My intuition, maybe influenced by the way we often see crystals used in fantasy and sci-fi, was to think that the orderly crystal has a lot of information while the chaotic blob has little, but this is exactly backwards! The problem is that putting a label like “random” on it was leading me to think of all the parts of the blob as the same, but in reality every part of them is different so there is a lot of information you don’t have about the blob! Whereas with the crystal, since it’s so regular and repeating, there’s less information required to know about the whole thing. Regular, orderly, low-entropy things have less information per unit than high entropy things! Realizing this helped the “information” view of entropy click into place for me (and also served as a reminder about how labels and shorthands, while sometimes helpful, shouldn’t be mistaken for the real thing).
The Quantum Realm
I had the cram the later lectures a bit in order to get the whole thing finished while it was still free, so I’m sure I didn’t absorb everything from the quantum section of the course, but one thing I found really interesting was about a thought experiment related to the maximum amount of information you could store in a given volume. They realized that adding information also involved adding energy, but if you add enough energy to a fixed space you would cross a threshold where it becomes a black hole (which is interesting from an information perspective because of the “nothing comes out of them” feature of black holes – is the information lost?). Apparently the math works out such that it’s the surface area of a region rather than the volume that limits the amount of information that you can put somewhere. I’m not sure of all the implications yet, but I find the idea of a relationship between surface area and information to be really intriguing.
Closing Thoughts
While this post wasn’t directly about games, game design, RPG Theory, etc., part of my motivation for learning about Information Theory was because I’ve been intrigued about the idea of entropy as the thing that makes certain processes proceed in one direction but not the other, and whether there are analogies for game design about what makes a game feel like it’s “moving forward”. I’m also wondering if there may be some analogies to other things, e.g. why “reacting” seems to flow more easily than “initiating”. Also, the notion of “exploration” as the basic activity of a roleplaying game seems to directly be about information. After seeing some of the Information Theory approaches to cryptography in the course I wonder if it might be useful form of analysis to think in terms of what you do or don’t know (about the game, about yourself, etc.) that you gain information about through the moment-by-moment interactions of play. The stuff about the 2-3 bit resolution of sensory information seems like it might be relevant to the design of RPG stats, and I wonder if things that work like quantities but don’t have measurable real-world correlates have similar effects (e.g. emotional intensity, the feeling of how “complex” something is, how bad a moral violation is, the “power level” of a superhero, etc.), and what that might mean for game design. In a lot of ways I’ve been feeling more inspired by watching this course than any of the other nonfiction content I’ve consumed lately.
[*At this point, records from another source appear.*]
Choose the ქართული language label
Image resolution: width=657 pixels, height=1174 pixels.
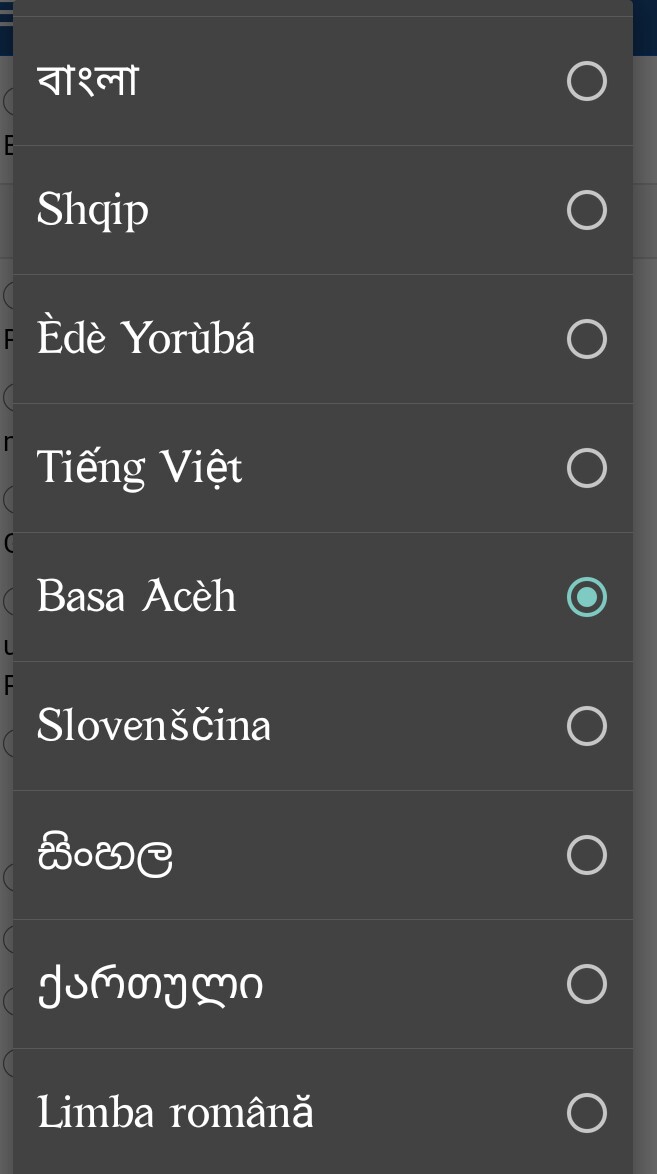click(150, 984)

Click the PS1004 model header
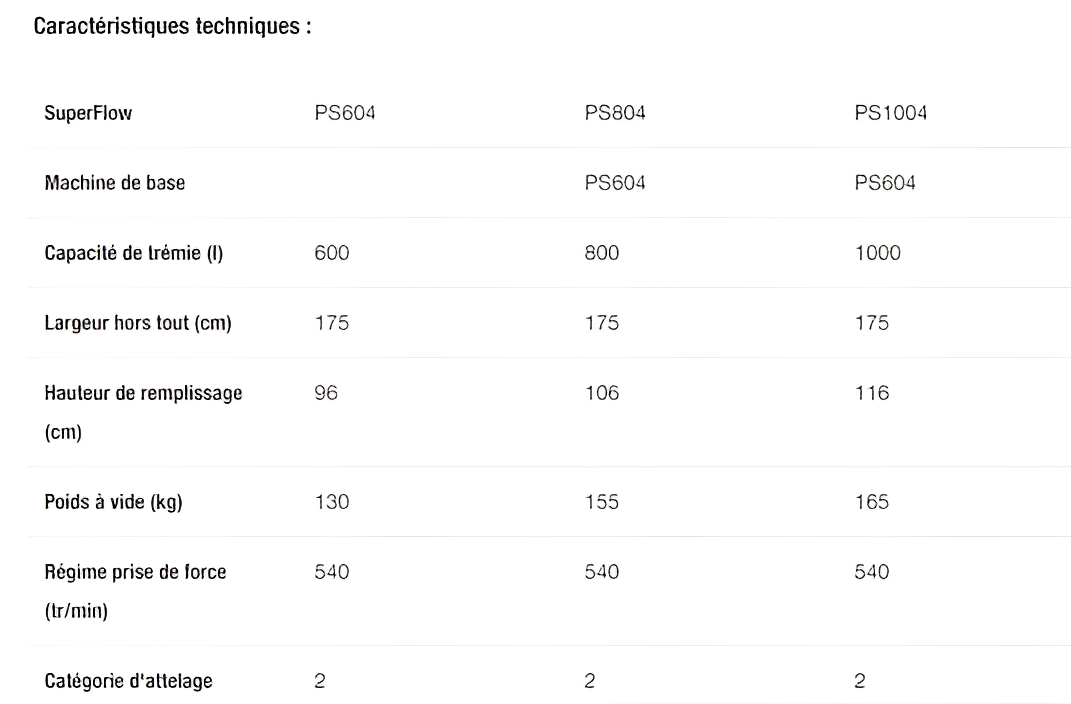891,114

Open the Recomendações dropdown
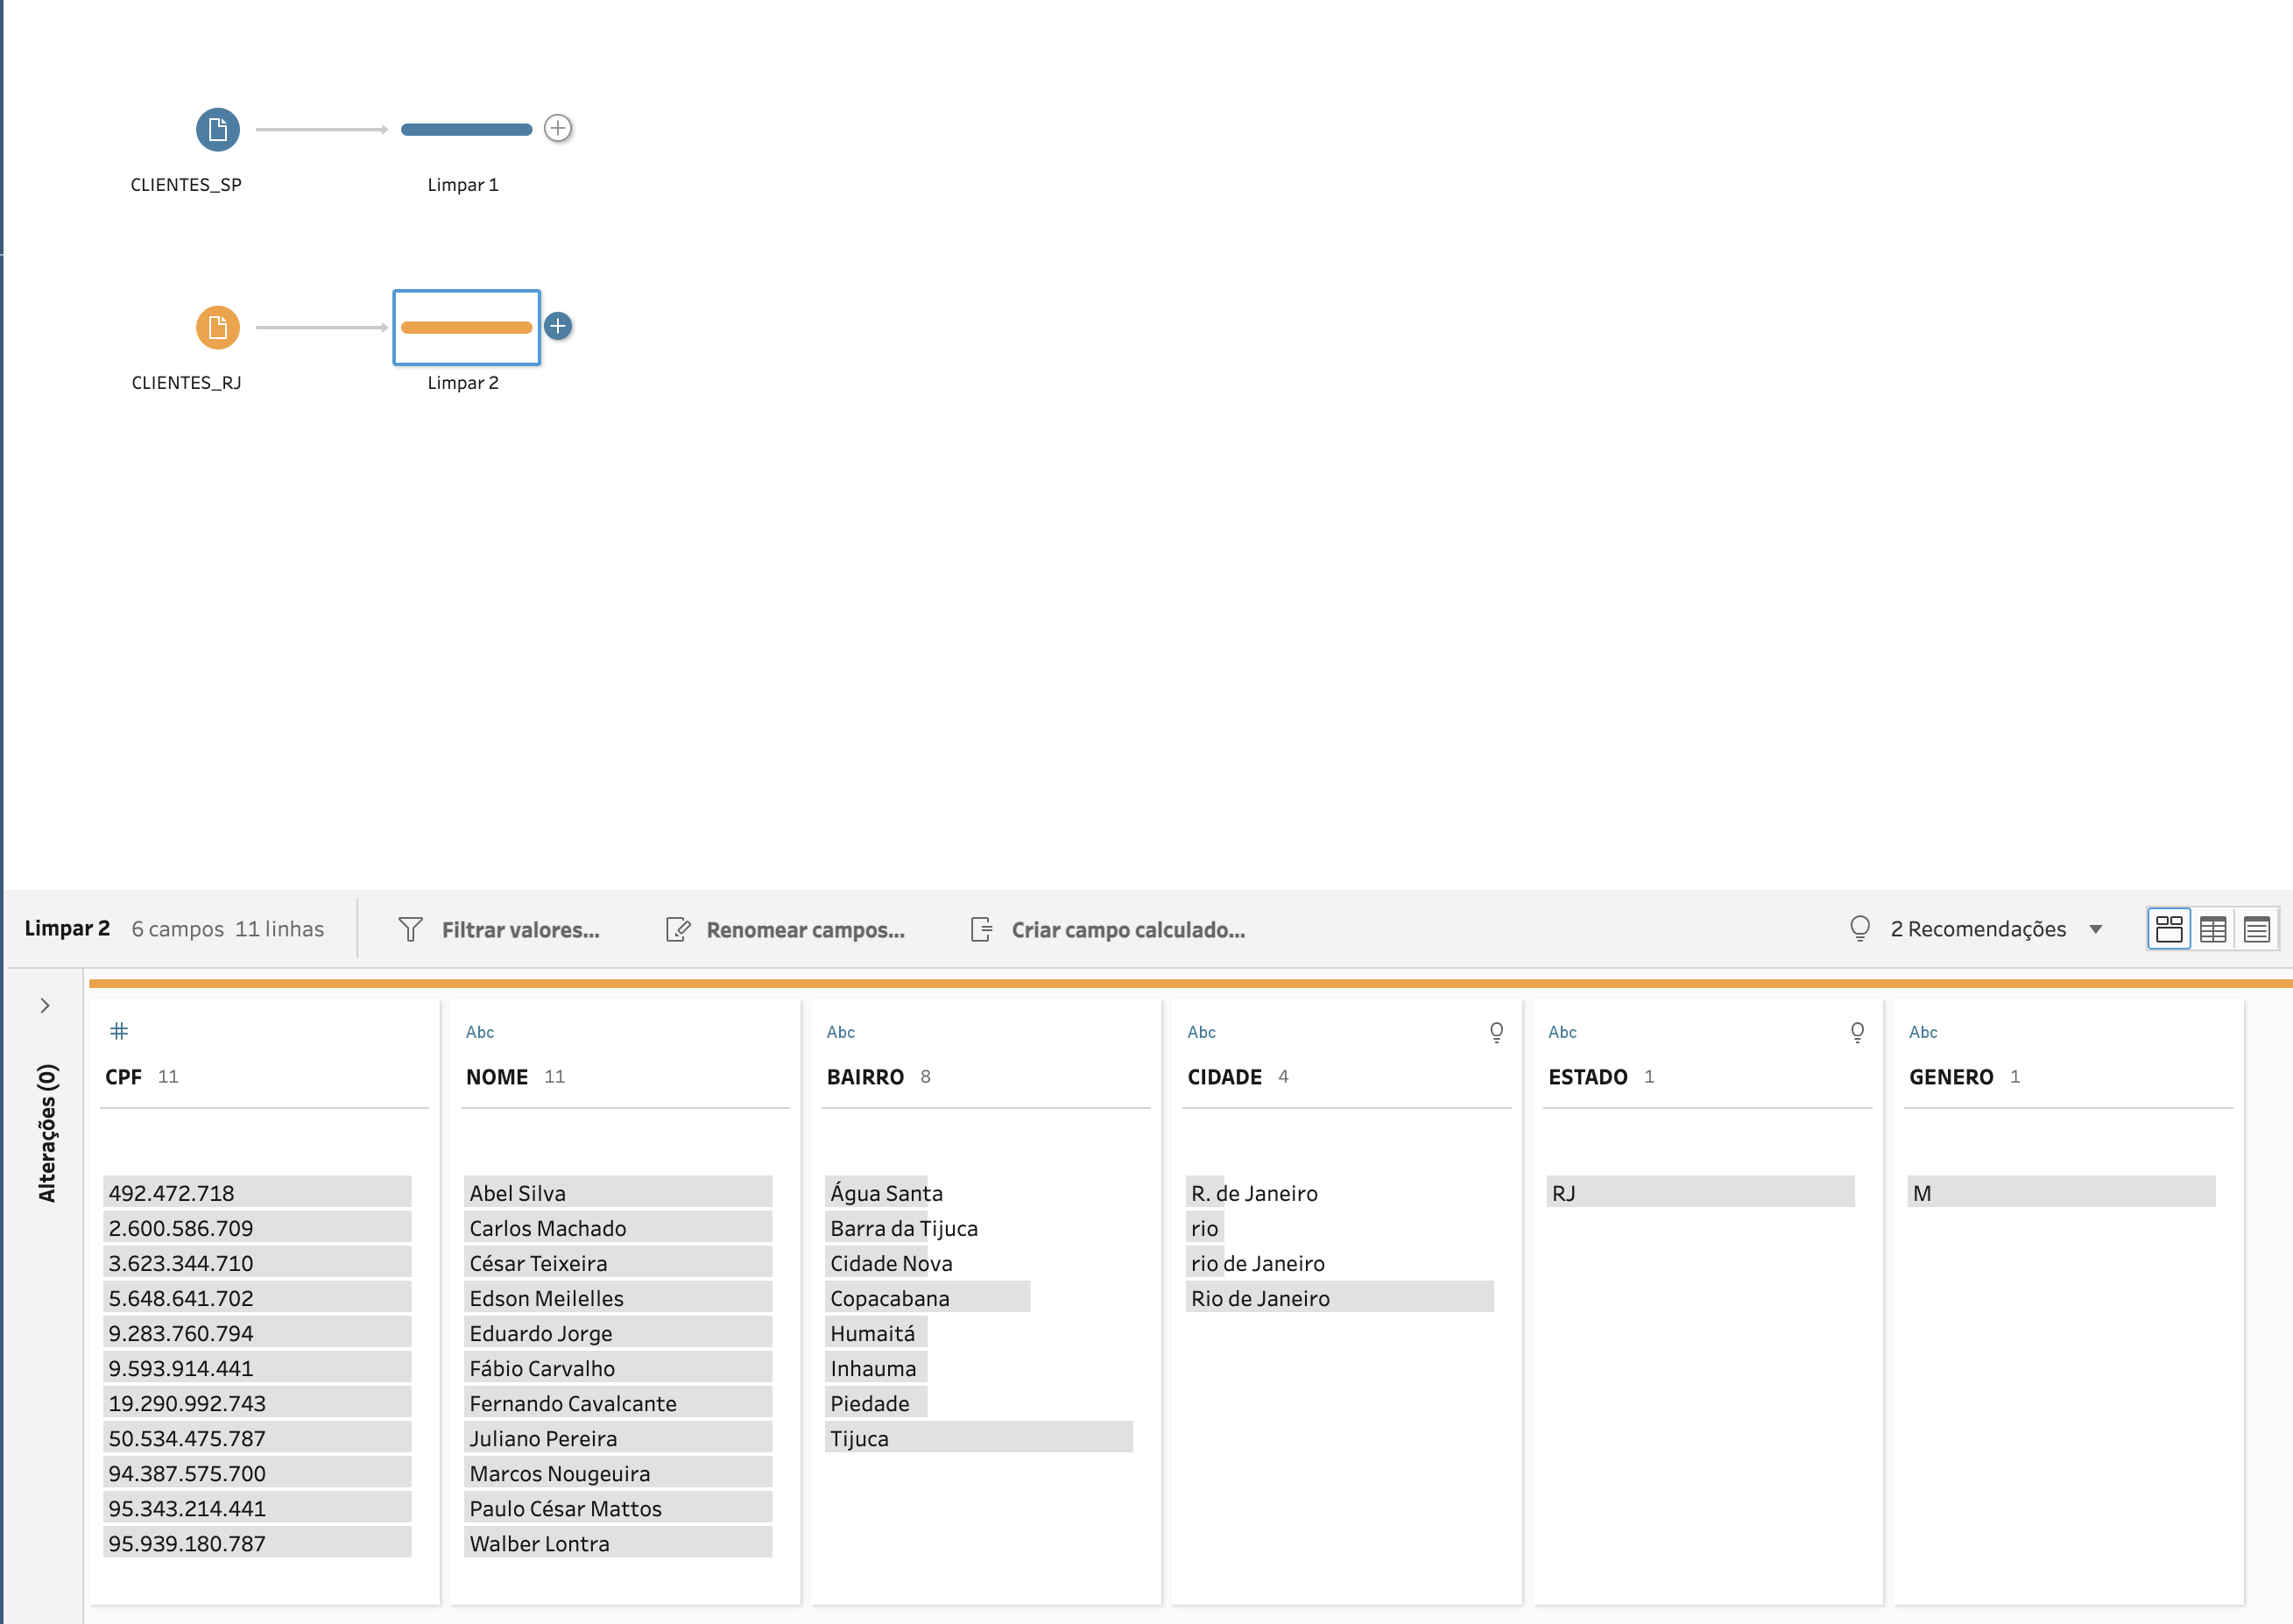[2096, 929]
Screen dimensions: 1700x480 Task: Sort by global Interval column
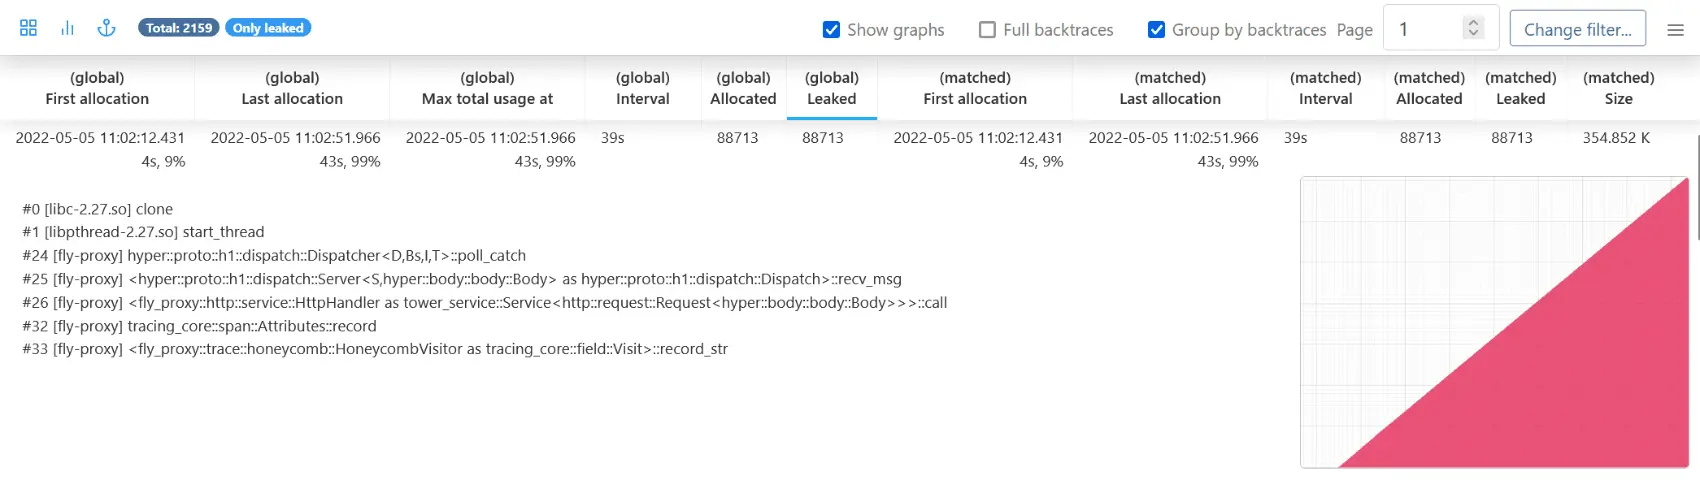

One reason for this is that the sender and receive can be communicating in code, presumably transmitting “the eagle flies at midnight” is communicating something even if we don’t know what that is.
Random thought (no pun intended): The surface area vs volume discussion sounds vaguely fractal. Sierpinski gaskets are fractal objects (non-integer dimension) that have surface areas that trend toward a fixed value or value increasing towards infinity depending on its fractal parameters, and volumes trend toward zero. Information tied to surface area not volume prompted me to think of it.